For the records below, tally the lines that include the word "This" and give only the tally.

Data provided:
----
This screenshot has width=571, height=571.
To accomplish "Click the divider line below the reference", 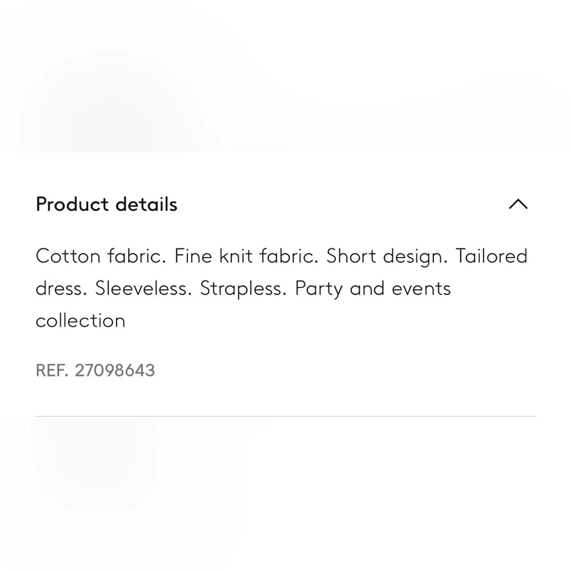I will (x=286, y=416).
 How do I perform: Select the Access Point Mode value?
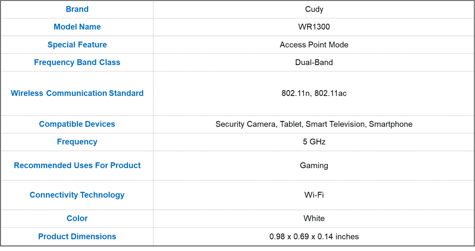(x=314, y=44)
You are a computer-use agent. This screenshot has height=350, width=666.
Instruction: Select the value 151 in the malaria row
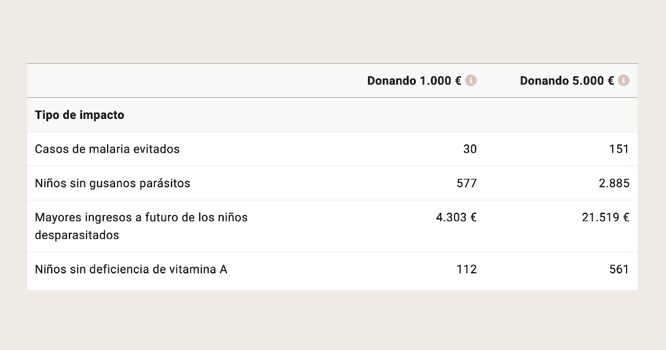[x=619, y=149]
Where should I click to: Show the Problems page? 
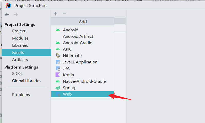[x=21, y=95]
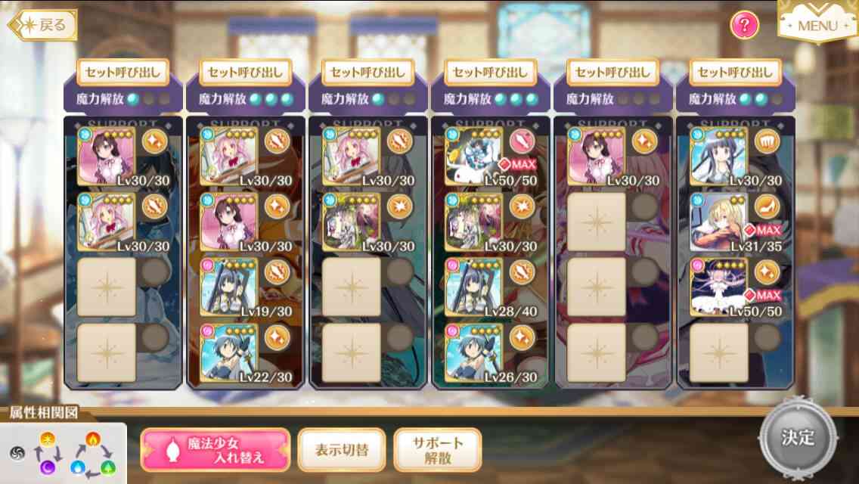
Task: Click the pink skill icon beside Lv50/50 Kyubey card
Action: (522, 141)
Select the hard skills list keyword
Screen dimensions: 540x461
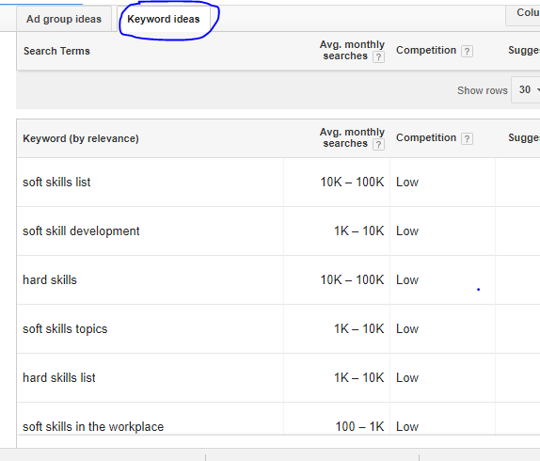59,377
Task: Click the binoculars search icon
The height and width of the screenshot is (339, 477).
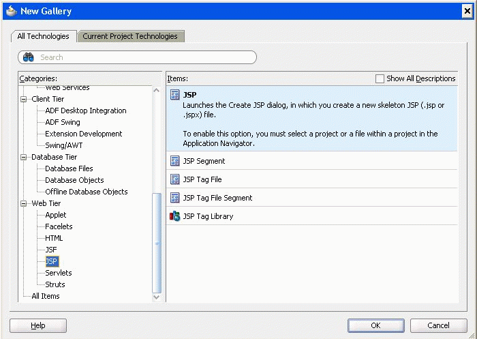Action: (29, 57)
----
Response to the exercise:
2